J’irai chez Cascadine après la scène de famille…


Scène V.

CAPRICE, VLAN, MICROSCOPE.
Vlan très agité, se promène de long en large.
MICROSCOPE, à part.

Tout à l’heure, il va pleuvoir des démissions…

CAPRICE, de même.

Il est vexé, papa…

VLAN, s’arrêtant brusquement devant Caprice.

Mais enfin, pourquoi ?

CAPRICE.

Pourquoi, quoi ?

VLAN, furieux.

Pourquoi, quoi !… Pourquoi as-tu refusé cette couronne ? Il n’y a peut-être au monde qu’un seul père capable de faire ce que j’ai fait pour toi.

CAPRICE, riant.

Et il faut justement qu’il ait le seul fils capable de refuser… Ça tombe mal !… mais que veux-tu papa ? Régner, gouverner, m’occuper de politique… Non ! je ne sens pas ça. Depuis deux ans, j’ai pris l’habitude de courir le monde, d’aller et venir… je suis sûr que je ne pourrais plus rester en place… Tiens ! je viens à peine d’arriver… et je sens déjà l’ennui qui me prend là. Il me faut la liberté, le mouvement, l’air, l’espace !

VLAN.

La liberté, le mouvement ! tu finiras pourtant bien par te fixer, un jour ou l’autre.

CAPRICE.

Me fixer !

VLAN.

Par te marier ?…

CAPRICE.

Me marier !… Voyons, papa, puisque je t’ai dit que je connais les femmes.

VLAN.

Eh bien ?

CAPRICE.

Eh bien ! c’est assez te dire que je n’ai pas l’intention de me marier.
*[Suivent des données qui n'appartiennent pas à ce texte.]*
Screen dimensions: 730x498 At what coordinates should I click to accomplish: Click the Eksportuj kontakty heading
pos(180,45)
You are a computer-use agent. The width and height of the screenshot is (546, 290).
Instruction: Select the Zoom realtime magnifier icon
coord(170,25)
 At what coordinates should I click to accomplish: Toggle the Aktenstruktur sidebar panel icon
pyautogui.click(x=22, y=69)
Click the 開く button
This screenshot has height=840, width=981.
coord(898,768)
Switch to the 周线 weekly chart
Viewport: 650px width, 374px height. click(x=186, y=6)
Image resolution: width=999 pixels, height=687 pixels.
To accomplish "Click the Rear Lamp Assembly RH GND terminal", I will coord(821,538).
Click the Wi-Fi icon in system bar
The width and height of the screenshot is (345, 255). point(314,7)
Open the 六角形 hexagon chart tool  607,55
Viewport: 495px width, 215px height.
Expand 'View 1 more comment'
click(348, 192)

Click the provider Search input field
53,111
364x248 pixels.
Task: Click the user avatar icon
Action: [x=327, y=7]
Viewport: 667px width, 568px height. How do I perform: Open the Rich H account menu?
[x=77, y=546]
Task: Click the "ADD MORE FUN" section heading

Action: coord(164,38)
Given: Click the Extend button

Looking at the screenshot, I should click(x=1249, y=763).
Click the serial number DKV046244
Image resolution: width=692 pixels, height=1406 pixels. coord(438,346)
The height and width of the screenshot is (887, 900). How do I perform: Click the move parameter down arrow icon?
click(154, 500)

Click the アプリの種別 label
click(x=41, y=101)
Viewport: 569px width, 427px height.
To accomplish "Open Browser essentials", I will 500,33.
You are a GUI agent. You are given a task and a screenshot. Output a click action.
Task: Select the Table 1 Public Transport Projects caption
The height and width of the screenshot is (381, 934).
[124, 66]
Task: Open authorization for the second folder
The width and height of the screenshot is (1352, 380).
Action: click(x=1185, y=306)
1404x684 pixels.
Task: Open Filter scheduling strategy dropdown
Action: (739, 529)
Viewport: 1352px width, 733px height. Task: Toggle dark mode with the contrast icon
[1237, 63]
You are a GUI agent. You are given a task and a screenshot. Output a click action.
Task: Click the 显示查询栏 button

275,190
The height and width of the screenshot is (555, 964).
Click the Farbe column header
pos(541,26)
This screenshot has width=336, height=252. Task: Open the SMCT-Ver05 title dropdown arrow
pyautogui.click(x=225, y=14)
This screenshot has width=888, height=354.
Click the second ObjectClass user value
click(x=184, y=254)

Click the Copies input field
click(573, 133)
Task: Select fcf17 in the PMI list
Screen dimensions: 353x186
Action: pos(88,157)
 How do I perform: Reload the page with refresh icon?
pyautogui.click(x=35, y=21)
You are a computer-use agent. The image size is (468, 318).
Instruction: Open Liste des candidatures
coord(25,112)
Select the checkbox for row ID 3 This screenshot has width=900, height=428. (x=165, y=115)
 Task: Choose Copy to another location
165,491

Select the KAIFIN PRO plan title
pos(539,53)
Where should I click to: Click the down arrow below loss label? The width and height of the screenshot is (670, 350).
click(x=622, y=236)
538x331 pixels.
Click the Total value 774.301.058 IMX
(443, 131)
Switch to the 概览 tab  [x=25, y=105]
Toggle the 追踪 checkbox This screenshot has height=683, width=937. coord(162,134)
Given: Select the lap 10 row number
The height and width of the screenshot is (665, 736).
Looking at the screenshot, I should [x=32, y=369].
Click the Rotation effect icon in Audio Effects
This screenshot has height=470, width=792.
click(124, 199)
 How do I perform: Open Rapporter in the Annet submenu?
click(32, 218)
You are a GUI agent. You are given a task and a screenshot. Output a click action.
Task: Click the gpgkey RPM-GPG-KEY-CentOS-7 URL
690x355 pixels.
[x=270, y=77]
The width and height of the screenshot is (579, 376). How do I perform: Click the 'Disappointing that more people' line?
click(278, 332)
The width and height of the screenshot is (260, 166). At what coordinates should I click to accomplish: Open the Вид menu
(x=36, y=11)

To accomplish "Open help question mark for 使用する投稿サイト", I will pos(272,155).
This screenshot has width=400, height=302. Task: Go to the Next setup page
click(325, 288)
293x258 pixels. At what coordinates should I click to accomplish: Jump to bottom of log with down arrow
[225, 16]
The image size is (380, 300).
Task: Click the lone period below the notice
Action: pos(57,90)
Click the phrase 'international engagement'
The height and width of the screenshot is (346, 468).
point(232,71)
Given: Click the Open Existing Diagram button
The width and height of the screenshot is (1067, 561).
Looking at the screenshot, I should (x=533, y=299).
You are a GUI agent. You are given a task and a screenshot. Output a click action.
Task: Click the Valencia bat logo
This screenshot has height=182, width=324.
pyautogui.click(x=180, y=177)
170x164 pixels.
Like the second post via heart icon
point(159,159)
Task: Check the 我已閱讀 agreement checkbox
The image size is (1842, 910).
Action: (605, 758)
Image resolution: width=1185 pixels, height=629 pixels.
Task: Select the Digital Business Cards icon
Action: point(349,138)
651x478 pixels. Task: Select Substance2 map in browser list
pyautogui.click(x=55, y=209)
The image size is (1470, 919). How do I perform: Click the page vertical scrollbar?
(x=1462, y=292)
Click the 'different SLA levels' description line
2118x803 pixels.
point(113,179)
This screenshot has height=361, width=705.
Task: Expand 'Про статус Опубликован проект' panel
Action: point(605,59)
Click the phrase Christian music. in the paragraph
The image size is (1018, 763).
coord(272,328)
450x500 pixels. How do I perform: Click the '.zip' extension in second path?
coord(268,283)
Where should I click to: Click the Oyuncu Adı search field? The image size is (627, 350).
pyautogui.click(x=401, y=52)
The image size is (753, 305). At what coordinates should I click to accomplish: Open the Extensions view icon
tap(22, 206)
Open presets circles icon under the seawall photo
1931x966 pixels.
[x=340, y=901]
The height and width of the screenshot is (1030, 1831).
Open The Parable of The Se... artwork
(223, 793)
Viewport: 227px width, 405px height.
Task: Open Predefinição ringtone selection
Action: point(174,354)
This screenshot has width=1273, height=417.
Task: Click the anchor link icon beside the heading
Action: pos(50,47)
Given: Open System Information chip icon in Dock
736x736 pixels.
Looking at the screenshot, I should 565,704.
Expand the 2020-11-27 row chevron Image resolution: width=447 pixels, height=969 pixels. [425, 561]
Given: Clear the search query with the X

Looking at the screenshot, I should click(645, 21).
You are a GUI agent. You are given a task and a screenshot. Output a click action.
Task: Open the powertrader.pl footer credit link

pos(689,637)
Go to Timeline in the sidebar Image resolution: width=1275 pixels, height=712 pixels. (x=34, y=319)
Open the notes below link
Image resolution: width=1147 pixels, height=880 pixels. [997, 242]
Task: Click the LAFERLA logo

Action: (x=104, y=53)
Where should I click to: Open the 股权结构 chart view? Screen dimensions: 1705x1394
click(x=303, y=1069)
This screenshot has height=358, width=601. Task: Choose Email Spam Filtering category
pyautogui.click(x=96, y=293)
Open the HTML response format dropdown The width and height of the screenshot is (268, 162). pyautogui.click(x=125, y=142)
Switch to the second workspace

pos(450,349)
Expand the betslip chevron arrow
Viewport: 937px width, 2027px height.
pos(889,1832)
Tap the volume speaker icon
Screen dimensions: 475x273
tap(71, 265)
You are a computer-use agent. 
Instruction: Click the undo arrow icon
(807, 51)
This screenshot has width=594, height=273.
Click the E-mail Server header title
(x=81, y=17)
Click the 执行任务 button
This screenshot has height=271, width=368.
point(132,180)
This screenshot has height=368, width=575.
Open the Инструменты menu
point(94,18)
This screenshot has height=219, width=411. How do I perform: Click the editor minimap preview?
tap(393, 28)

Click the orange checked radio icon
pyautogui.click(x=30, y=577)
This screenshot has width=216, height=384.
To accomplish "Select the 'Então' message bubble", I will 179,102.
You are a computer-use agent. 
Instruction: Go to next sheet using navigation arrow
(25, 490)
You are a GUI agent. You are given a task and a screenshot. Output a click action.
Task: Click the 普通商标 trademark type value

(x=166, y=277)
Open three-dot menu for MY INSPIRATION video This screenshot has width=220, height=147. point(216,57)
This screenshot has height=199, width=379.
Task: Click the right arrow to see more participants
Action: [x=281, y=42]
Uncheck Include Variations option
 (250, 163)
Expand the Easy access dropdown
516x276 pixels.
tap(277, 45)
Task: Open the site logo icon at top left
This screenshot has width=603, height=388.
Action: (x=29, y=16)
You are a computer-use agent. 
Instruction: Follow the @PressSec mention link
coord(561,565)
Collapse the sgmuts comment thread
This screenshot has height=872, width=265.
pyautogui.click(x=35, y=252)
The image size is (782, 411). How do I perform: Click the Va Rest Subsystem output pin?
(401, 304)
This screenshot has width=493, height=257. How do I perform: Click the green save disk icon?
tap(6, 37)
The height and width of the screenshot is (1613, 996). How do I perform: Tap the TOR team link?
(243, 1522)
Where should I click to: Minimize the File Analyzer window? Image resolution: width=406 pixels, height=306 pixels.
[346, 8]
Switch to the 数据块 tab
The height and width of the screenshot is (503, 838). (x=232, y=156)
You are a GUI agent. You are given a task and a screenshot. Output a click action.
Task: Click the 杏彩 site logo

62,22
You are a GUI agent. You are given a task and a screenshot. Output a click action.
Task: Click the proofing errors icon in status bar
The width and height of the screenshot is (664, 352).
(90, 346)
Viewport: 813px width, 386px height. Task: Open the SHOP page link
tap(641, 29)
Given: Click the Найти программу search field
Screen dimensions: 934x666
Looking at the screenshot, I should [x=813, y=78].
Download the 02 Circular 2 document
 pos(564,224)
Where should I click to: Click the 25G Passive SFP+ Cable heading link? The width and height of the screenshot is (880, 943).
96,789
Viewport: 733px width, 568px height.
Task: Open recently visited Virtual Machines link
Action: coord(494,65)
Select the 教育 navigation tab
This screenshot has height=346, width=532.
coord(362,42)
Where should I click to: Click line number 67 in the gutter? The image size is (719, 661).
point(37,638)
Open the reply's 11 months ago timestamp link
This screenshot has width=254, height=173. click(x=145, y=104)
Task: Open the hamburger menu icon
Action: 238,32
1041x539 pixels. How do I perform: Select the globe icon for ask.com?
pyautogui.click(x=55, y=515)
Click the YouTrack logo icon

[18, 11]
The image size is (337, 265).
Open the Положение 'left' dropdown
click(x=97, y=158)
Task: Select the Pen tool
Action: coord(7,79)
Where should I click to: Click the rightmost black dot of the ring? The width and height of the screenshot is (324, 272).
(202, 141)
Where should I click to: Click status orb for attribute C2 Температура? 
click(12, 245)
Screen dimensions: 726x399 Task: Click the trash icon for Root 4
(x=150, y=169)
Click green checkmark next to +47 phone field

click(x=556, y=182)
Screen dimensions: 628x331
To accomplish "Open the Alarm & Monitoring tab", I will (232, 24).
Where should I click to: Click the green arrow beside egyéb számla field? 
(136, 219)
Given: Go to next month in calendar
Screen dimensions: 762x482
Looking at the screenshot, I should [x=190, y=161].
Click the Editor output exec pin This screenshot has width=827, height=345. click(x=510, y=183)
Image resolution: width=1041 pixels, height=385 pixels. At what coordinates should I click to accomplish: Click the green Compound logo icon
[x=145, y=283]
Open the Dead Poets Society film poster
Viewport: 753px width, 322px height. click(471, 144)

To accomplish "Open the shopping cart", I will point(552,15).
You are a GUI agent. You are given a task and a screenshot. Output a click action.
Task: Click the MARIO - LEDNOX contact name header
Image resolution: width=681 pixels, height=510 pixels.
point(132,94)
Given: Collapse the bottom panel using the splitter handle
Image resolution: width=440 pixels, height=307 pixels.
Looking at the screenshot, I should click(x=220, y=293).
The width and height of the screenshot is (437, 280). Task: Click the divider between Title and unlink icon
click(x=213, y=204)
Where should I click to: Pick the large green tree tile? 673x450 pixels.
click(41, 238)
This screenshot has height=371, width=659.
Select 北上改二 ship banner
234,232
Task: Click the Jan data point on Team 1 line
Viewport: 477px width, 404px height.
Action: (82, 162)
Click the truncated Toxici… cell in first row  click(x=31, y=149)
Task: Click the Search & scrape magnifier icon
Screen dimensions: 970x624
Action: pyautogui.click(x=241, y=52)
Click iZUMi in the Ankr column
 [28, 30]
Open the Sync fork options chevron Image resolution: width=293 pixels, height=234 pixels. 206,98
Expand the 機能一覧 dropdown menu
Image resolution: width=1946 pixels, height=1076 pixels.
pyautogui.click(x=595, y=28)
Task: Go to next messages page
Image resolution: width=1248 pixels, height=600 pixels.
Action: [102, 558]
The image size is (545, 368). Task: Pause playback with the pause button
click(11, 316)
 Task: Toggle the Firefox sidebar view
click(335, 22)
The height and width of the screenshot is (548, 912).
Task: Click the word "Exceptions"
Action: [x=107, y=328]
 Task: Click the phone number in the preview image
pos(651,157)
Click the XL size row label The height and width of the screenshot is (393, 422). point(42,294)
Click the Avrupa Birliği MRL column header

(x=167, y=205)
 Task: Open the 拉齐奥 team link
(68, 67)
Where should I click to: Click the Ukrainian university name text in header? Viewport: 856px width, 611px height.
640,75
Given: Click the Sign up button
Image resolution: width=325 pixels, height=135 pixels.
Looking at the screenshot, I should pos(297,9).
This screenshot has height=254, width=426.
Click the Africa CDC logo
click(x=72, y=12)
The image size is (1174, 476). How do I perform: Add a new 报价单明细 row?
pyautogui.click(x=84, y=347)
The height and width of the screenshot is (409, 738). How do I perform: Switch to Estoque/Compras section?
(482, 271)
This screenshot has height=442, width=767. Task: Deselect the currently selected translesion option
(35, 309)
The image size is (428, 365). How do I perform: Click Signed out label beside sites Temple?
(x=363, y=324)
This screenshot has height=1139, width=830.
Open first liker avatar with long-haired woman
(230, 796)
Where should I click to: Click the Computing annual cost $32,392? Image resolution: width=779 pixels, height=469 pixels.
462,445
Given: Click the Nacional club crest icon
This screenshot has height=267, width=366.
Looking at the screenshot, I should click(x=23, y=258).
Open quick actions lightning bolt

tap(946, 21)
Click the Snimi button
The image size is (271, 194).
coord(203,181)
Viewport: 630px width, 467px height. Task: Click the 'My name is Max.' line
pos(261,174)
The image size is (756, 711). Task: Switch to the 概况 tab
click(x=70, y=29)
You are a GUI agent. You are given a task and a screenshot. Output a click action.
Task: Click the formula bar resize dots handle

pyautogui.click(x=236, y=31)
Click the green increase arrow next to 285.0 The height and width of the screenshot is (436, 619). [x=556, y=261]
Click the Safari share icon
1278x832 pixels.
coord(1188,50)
Oh ! mais là, pas du tout !

VLAN.

Il est renversant, ma parole d’honneur !… Si on croirait que ça a à peine dix-sept ans… Voyons, une fois, deux fois, veux-tu ma couronne ?

CAPRICE.

Une fois, deux fois, trois fois, dix fois, cent fois… non ! non ! non !

VLAN.

Ah !

MICROSCOPE, timidement à Vlan.

Dites donc…

VLAN.

Quoi ?

MICROSCOPE.

Si vous vouliez… moi !

VLAN

Toi ! ce serait du joli ! (À Caprice.) Mais enfin, que prétends-tu faire ? voyager encore ?… Puisque tu as tout vu ?

CAPRICE, avec ennui.

C’est vrai ! Oh ! si je pouvais trouver un endroit…

Il remonte absorbé.
VLAN.

Mais nom d’un petit bonhomme ! tu n’as pas le sens commun !… Car enfin un garçon de ton âge, surtout quand il a un père… suis bien mon raisonnement… (S’apercevant que Caprice n’est plus à côté de lui.) Eh bien !… c’est comme cela que tu m’écoutes ? Qu’est-ce qu’il fait ?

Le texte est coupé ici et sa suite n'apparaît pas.